Как показал Б.Андерсон, чтобы процесс формирования нации шел успешно, народ должен не только многое помнить из своей истории, но и кое-что забывать. Например, французам нужно было забыть о Варфоломеевской ночи, американцам – забыть о Гражданской войне.255 Но «забыть» здесь не значит «стереть из памяти», «удалить файл», «очистить», «не помнить ничего». Забыть в этом контексте значит избавиться от негативных эмоций, принять происшедшее как исторический факт.
Если при советской власти народ жестоко наказали из-за ККК тотальной депортацией возмездия, это к тому же большой вопрос к самой власти. Можно ли за преступления одних людей наказывать других? Не та же ли методика захвата заложников единодушно осуждалась применительно к нацистским оккупантам и к современным террористам? И если народу, чтобы чувствовать себя в гражданском отношении комфортно, надо очистить совесть от грехов исповедью (автотекстом с элементами анализа) и понять, что коллективной вины за ним никакой нет, то и государству надо сделать все, чтобы острота этой проблемы притупилась, а там и проблема забудется. Пока калмыки молчали о депортации, воспоминания о ней мучили людей как возвращающийся ночной кошмар. Но вот пробита стена умолчания, написаны тысячи писем в газеты, изданы сотни мемуаров рядовых переселенцев, четырежды прошел свои сибирские маршруты «Поезд памяти», и легче стало всем на душе.

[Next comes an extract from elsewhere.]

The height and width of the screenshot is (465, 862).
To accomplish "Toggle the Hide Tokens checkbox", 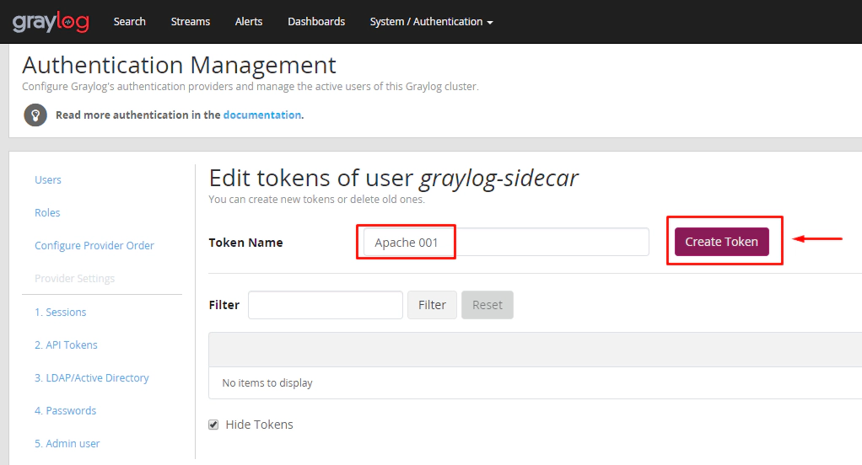I will coord(213,425).
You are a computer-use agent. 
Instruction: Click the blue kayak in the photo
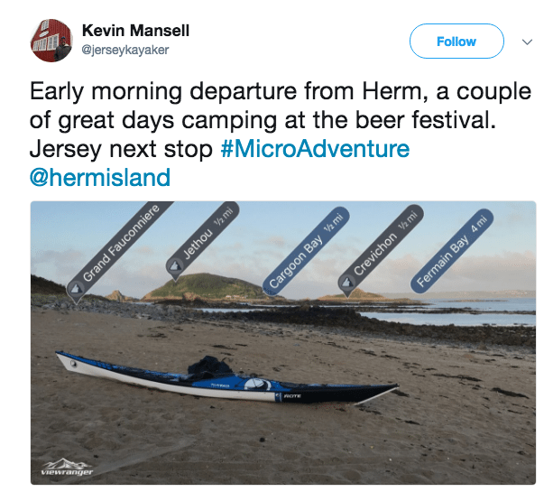point(226,381)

А второй камень на душе – история Калмыцкого корпуса. И пора говорить об этом вслух. Попробовать понять биографии простых, часто неграмотных людей. Попытаться разобраться в планах политиков и идеологов, насколько они были оправданы и насколько нереальны и когда нереальность стала для лидеров Корпуса очевидной.

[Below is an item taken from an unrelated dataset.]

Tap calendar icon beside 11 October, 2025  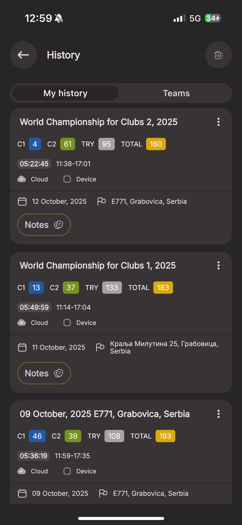point(22,347)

Иногда в беседах с коллегами я слышу и такой аргумент: если есть оправдания для людей, которые пошли в Корпус, то люди, оставшиеся верными воинской присяге, были неправы? Погибали зря? – Совсем нет. Во время войны часто люди не сами распоряжались своей судьбой. Нередко обстоятельства были сильнее человека, и именно исторический контекст влиял на события не в меньшей мере, чем люди. У каждого человека свой опыт, свой характер, свои ангелы-хранители, потому и поступали люди по-разному. Но эта разность сегодня не должна окрашиваться в черно-белые тона. Идентичностей у человека много, и их иерархия, как показывает жизнь, ситуативна.